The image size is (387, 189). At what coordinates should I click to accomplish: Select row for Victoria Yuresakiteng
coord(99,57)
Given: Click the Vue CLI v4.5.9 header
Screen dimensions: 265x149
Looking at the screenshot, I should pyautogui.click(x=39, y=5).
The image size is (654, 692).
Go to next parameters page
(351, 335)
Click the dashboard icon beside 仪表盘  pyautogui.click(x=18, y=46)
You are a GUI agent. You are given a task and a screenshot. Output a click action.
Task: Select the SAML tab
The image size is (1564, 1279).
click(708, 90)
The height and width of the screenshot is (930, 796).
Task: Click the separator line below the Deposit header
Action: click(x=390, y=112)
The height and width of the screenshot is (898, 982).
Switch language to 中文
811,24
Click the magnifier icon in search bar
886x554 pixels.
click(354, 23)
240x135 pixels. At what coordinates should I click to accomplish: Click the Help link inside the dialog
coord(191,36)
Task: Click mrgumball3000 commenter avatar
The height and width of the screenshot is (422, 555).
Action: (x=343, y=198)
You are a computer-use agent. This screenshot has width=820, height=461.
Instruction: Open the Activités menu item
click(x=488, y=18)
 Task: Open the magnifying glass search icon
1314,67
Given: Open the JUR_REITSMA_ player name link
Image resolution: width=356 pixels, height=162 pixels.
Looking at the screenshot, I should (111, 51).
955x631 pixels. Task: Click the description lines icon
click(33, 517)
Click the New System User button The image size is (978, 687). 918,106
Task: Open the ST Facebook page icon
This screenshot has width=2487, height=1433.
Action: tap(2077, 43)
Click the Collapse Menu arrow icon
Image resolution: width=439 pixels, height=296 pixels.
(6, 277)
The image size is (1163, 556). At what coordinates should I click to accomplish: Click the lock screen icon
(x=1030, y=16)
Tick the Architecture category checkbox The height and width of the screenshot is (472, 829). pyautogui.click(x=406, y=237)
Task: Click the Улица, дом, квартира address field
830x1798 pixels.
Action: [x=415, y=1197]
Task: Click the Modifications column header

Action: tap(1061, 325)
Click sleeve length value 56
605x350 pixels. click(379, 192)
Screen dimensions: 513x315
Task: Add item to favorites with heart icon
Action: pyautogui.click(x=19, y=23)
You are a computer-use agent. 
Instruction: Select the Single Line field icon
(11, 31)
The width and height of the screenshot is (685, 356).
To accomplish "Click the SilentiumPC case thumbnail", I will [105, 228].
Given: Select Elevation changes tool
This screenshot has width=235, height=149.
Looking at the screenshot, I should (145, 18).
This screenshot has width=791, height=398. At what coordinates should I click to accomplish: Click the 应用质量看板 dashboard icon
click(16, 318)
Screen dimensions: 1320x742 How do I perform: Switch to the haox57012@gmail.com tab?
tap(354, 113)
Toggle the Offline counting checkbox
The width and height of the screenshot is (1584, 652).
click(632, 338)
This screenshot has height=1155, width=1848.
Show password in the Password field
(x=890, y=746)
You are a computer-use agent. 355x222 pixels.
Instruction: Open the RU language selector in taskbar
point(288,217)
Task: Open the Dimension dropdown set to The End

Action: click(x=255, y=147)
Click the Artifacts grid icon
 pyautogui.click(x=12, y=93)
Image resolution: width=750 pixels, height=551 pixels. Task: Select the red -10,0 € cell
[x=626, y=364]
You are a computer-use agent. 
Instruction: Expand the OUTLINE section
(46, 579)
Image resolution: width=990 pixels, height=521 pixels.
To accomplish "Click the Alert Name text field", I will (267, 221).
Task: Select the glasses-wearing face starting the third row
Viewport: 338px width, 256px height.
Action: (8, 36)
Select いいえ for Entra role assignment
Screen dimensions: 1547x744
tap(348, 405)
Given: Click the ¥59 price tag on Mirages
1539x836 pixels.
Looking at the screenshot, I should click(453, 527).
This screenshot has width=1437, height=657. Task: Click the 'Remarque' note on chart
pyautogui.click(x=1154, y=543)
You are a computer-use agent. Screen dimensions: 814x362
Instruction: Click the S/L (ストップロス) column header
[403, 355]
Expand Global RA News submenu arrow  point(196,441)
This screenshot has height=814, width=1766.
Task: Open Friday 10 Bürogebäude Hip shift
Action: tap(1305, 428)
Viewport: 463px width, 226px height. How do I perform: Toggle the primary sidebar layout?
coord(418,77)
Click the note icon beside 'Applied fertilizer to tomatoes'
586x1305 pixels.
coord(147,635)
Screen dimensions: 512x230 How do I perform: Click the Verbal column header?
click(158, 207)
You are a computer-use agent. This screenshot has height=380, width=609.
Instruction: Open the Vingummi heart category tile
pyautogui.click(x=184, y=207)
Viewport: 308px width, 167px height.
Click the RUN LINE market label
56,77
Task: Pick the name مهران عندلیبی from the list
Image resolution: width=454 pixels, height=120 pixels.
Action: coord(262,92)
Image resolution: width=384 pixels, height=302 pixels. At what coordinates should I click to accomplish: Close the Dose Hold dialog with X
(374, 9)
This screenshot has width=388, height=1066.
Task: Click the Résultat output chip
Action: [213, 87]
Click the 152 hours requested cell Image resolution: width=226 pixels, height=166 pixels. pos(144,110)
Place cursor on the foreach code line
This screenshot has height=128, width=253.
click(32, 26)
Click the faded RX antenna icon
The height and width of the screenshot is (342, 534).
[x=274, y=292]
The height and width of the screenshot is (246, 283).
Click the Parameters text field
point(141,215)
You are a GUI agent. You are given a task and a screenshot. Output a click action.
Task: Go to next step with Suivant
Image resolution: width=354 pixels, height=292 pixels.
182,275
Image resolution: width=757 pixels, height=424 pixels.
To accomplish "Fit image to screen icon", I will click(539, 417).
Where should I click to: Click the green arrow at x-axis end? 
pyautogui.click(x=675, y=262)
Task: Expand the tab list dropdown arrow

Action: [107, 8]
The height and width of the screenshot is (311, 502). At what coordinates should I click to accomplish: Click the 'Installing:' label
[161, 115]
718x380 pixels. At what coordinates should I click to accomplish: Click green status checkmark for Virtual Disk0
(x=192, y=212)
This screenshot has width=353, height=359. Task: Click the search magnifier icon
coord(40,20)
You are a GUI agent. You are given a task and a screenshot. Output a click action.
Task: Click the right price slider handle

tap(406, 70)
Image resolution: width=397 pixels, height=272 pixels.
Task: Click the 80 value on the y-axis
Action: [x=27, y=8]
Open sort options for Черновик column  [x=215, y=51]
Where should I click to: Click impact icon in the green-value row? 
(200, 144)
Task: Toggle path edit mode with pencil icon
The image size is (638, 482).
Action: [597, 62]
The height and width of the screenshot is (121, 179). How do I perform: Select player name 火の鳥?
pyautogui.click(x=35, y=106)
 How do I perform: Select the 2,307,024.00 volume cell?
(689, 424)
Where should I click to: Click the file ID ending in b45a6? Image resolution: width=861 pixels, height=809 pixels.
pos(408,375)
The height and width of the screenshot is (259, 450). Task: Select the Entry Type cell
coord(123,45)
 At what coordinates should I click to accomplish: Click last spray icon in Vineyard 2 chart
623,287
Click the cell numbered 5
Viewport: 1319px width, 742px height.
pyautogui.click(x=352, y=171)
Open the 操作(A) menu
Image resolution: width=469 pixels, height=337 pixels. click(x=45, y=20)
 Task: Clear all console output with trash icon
________________
Exercise description =>
Rewrite all of the data above, replacing every "image size" with "screen size" and leaving everything else unchanged.

Correct result =>
The screen size is (387, 189). At what coordinates should I click to accomplish: Select row for Victoria Yuresakiteng
coord(99,57)
Given: Click the Vue CLI v4.5.9 header
Screen dimensions: 265x149
Looking at the screenshot, I should pyautogui.click(x=39, y=5).
The screen size is (654, 692).
Go to next parameters page
(351, 335)
Click the dashboard icon beside 仪表盘  pyautogui.click(x=18, y=46)
You are a GUI agent. You are given a task and a screenshot. Output a click action.
Task: Select the SAML tab
The screen size is (1564, 1279).
click(708, 90)
The height and width of the screenshot is (930, 796).
Task: Click the separator line below the Deposit header
Action: click(x=390, y=112)
The height and width of the screenshot is (898, 982).
Switch language to 中文
811,24
Click the magnifier icon in search bar
886x554 pixels.
click(354, 23)
240x135 pixels. At what coordinates should I click to accomplish: Click the Help link inside the dialog
coord(191,36)
Task: Click mrgumball3000 commenter avatar
The height and width of the screenshot is (422, 555).
Action: (x=343, y=198)
You are a computer-use agent. This screenshot has width=820, height=461.
Instruction: Open the Activités menu item
click(x=488, y=18)
 Task: Open the magnifying glass search icon
1314,67
Given: Open the JUR_REITSMA_ player name link
Image resolution: width=356 pixels, height=162 pixels.
Looking at the screenshot, I should (111, 51).
955x631 pixels. Task: Click the description lines icon
click(33, 517)
Click the New System User button The screen size is (978, 687). 918,106
Task: Open the ST Facebook page icon
This screenshot has width=2487, height=1433.
Action: tap(2077, 43)
Click the Collapse Menu arrow icon
Image resolution: width=439 pixels, height=296 pixels.
(6, 277)
The screen size is (1163, 556). At what coordinates should I click to accomplish: Click the lock screen icon
(x=1030, y=16)
Tick the Architecture category checkbox The height and width of the screenshot is (472, 829). pyautogui.click(x=406, y=237)
Task: Click the Улица, дом, квартира address field
830x1798 pixels.
Action: [x=415, y=1197]
Task: Click the Modifications column header

Action: tap(1061, 325)
Click sleeve length value 56
605x350 pixels. click(379, 192)
Screen dimensions: 513x315
Task: Add item to favorites with heart icon
Action: pyautogui.click(x=19, y=23)
You are a computer-use agent. 
Instruction: Select the Single Line field icon
(11, 31)
The width and height of the screenshot is (685, 356).
To accomplish "Click the SilentiumPC case thumbnail", I will [105, 228].
Given: Select Elevation changes tool
This screenshot has width=235, height=149.
Looking at the screenshot, I should (145, 18).
This screenshot has width=791, height=398. At what coordinates should I click to accomplish: Click the 应用质量看板 dashboard icon
click(16, 318)
Screen dimensions: 1320x742 How do I perform: Switch to the haox57012@gmail.com tab?
tap(354, 113)
Toggle the Offline counting checkbox
The width and height of the screenshot is (1584, 652).
click(632, 338)
This screenshot has height=1155, width=1848.
Show password in the Password field
(x=890, y=746)
You are a computer-use agent. 355x222 pixels.
Instruction: Open the RU language selector in taskbar
point(288,217)
Task: Open the Dimension dropdown set to The End

Action: click(x=255, y=147)
Click the Artifacts grid icon
 pyautogui.click(x=12, y=93)
Image resolution: width=750 pixels, height=551 pixels. Task: Select the red -10,0 € cell
[x=626, y=364]
You are a computer-use agent. 
Instruction: Expand the OUTLINE section
(46, 579)
Image resolution: width=990 pixels, height=521 pixels.
To accomplish "Click the Alert Name text field", I will (267, 221).
Task: Select the glasses-wearing face starting the third row
Viewport: 338px width, 256px height.
Action: (8, 36)
Select いいえ for Entra role assignment
Screen dimensions: 1547x744
tap(348, 405)
Given: Click the ¥59 price tag on Mirages
1539x836 pixels.
Looking at the screenshot, I should click(453, 527).
This screenshot has width=1437, height=657. Task: Click the 'Remarque' note on chart
pyautogui.click(x=1154, y=543)
You are a computer-use agent. Screen dimensions: 814x362
Instruction: Click the S/L (ストップロス) column header
[403, 355]
Expand Global RA News submenu arrow  point(196,441)
This screenshot has height=814, width=1766.
Task: Open Friday 10 Bürogebäude Hip shift
Action: tap(1305, 428)
Viewport: 463px width, 226px height. How do I perform: Toggle the primary sidebar layout?
coord(418,77)
Click the note icon beside 'Applied fertilizer to tomatoes'
586x1305 pixels.
coord(147,635)
Screen dimensions: 512x230 How do I perform: Click the Verbal column header?
click(158, 207)
You are a computer-use agent. This screenshot has height=380, width=609.
Instruction: Open the Vingummi heart category tile
pyautogui.click(x=184, y=207)
Viewport: 308px width, 167px height.
Click the RUN LINE market label
56,77
Task: Pick the name مهران عندلیبی from the list
Image resolution: width=454 pixels, height=120 pixels.
Action: coord(262,92)
Image resolution: width=384 pixels, height=302 pixels. At what coordinates should I click to accomplish: Close the Dose Hold dialog with X
(374, 9)
This screenshot has width=388, height=1066.
Task: Click the Résultat output chip
Action: [213, 87]
Click the 152 hours requested cell Image resolution: width=226 pixels, height=166 pixels. pos(144,110)
Place cursor on the foreach code line
This screenshot has height=128, width=253.
click(32, 26)
Click the faded RX antenna icon
The height and width of the screenshot is (342, 534).
[x=274, y=292]
The height and width of the screenshot is (246, 283).
Click the Parameters text field
point(141,215)
You are a GUI agent. You are given a task and a screenshot. Output a click action.
Task: Go to next step with Suivant
Image resolution: width=354 pixels, height=292 pixels.
182,275
Image resolution: width=757 pixels, height=424 pixels.
To accomplish "Fit image to screen icon", I will click(539, 417).
Where should I click to: Click the green arrow at x-axis end? 
pyautogui.click(x=675, y=262)
Task: Expand the tab list dropdown arrow

Action: [107, 8]
The height and width of the screenshot is (311, 502). At what coordinates should I click to accomplish: Click the 'Installing:' label
[161, 115]
718x380 pixels. At what coordinates should I click to accomplish: Click green status checkmark for Virtual Disk0
(x=192, y=212)
This screenshot has width=353, height=359. Task: Click the search magnifier icon
coord(40,20)
You are a GUI agent. You are given a task and a screenshot. Output a click action.
Task: Click the right price slider handle

tap(406, 70)
Image resolution: width=397 pixels, height=272 pixels.
Task: Click the 80 value on the y-axis
Action: [x=27, y=8]
Open sort options for Черновик column  [x=215, y=51]
Where should I click to: Click impact icon in the green-value row? 
(200, 144)
Task: Toggle path edit mode with pencil icon
The screen size is (638, 482).
Action: [597, 62]
The height and width of the screenshot is (121, 179). How do I perform: Select player name 火の鳥?
pyautogui.click(x=35, y=106)
 How do I perform: Select the 2,307,024.00 volume cell?
(689, 424)
Where should I click to: Click the file ID ending in b45a6? Image resolution: width=861 pixels, height=809 pixels.
pos(408,375)
The height and width of the screenshot is (259, 450). Task: Select the Entry Type cell
coord(123,45)
 At what coordinates should I click to accomplish: Click last spray icon in Vineyard 2 chart
623,287
Click the cell numbered 5
Viewport: 1319px width, 742px height.
pyautogui.click(x=352, y=171)
Open the 操作(A) menu
Image resolution: width=469 pixels, height=337 pixels. click(x=45, y=20)
 Task: Clear all console output with trash icon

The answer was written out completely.